If we find it difficult to bear our own sadness, it is probable that we will also have a hard time witnessing the sadness of another. It is for this reason that it is so common to hear phrases like “Cheer up!”, “Don’t cry,” “Crying does you no good,” and “Now what you have to do is leave the situation behind and just enjoy yourself.”
However, life isn’t like that: sadness is an emotion with a key function for our well-being. It invites us to reflect on and analyze our adverse situations. We will illustrate this purpose with an example. Say that you have experienced a breakup with your partner. It is very normal to feel sadness after a situation like that. That sadness often causes other people to notice your suffering and offer you care and sympathy in your moment of vulnerability.
Now that we’ve seen that sadness can give rise to vital emotional support, it is important to distinguish the differences between sadness and depression. Depression is a mood disorder formed by a list of symptoms like apathy, anhedonia, despair, a lack of energy, irritability, discomfort, and the subjective sense of inability to face the demands of life.
Reading the symptoms of depression, one could come to confuse it with sadness. The key to differentiate pathological emotions from ordinary ones comes from the cause of one’s mood, its intensity and duration, and the extent of the deterioration of one’s social and general functioning.
We are going to explain these causes in detail:
- Cause-effect: Normally, the emotions that we experience are responses to an event. For example, if I hear a suspicious noise at night, I will feel scared. However, when we are facing a dysfunctional emotion, we feel it even in the absence of a clear impetus. This happens when a person suffers from depression; s/he doesn’t necessarily have a clear motive for his/her sadness.
- Frequency and intensity: Throughout the day, we feel distinct emotions with intensity and short duration. If the intensity is high and prolonged, it is possible that we are facing something more dysfunctional. For that reason, the degree of suffering is much greater.
- Deterioration: Mood disorders have a huge impact on the lives of people who suffer from them. As opposed to what happens with normal emotions that allow us to continue with our days, pathological emotions cause serious deteriorations in one’s quality of life, including not only one’s cognitive and emotional well-being but also one’s physical health.
Apart from how we experience the emotion, it is important to take into account the strategies that we employ to resolve our complicated situations. In broad strokes, we can differentiate between the ruminative style and the avoidant or distractor styles.
The ruminative style is that in which the person constantly dwells on the causes of his/her mood without taking any action. The distractor style, on the other hand, sees its practitioners engage in other activities to divert their attention from the negative emotion. At this point, it is important to clarify that neither style is better than the other. Each one is, in some situations, more or less adaptive in its attempt to deal with the event at hand.

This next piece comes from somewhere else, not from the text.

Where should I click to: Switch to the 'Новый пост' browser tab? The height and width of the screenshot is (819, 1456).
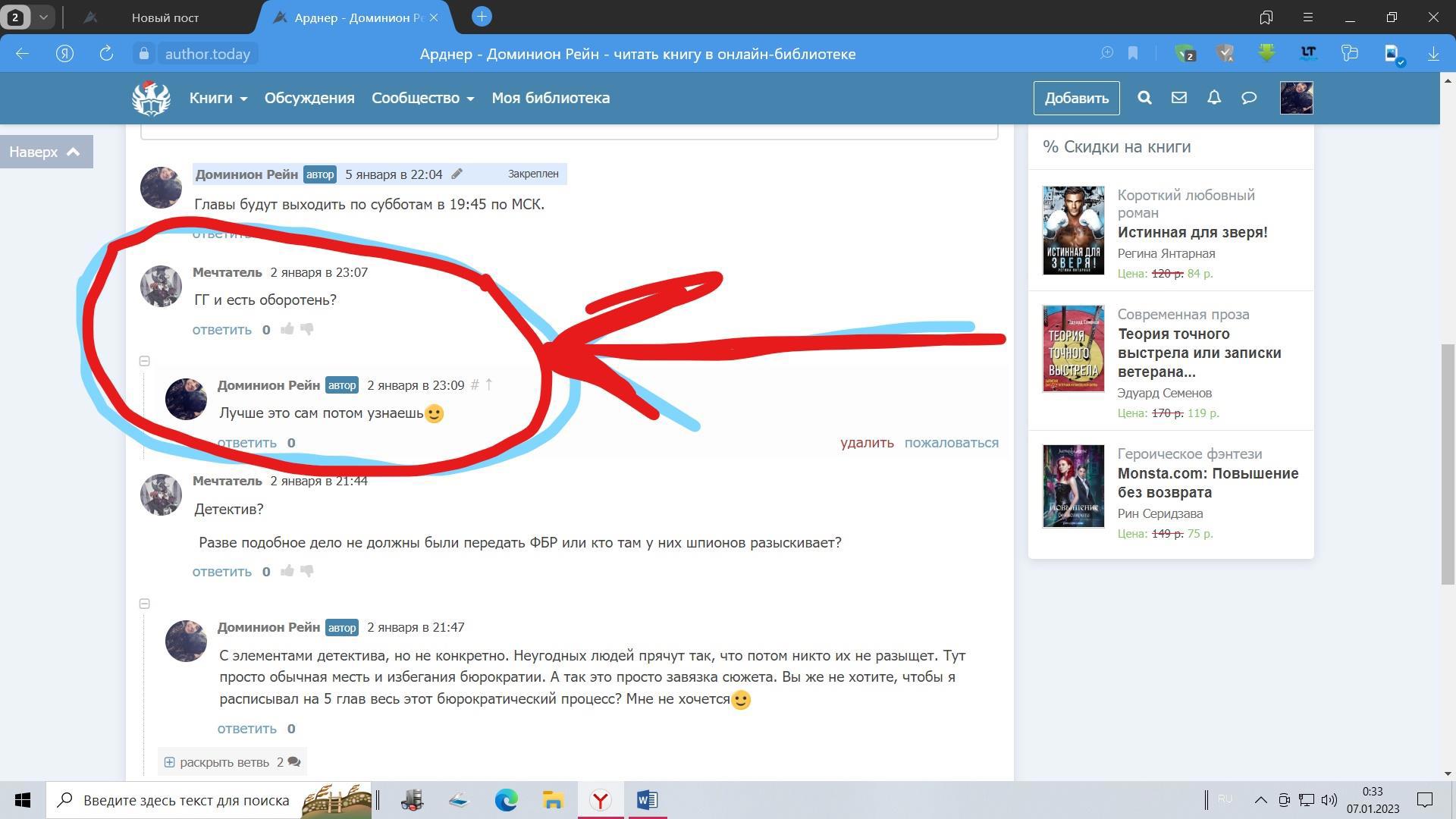tap(165, 17)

In the case of depression, different studies show that the ruminative style of response is more harmful for the patient, while the distractor style allows us to approach the situation a bit more and is thus a bit more effective.
Learning to identify, assimilate, comprehend and regulate our emotions and those of others determines in large part our quality of life. The fathers of emotional intelligence, John Mayer and Peter Salovey, assert that the capacity to regulate one’s emotions serves as an important protector against adverse situations in life, including depression.
We cannot control all of the events of our lives. There will be some happenings that are really pleasant, and others will be more distasteful. However, we can employ our strategy of confronting each and every one of the events. Now, the ball is in your court; you can make the choice to get to know yourself better and learn to relate in a healthy way to your emotions.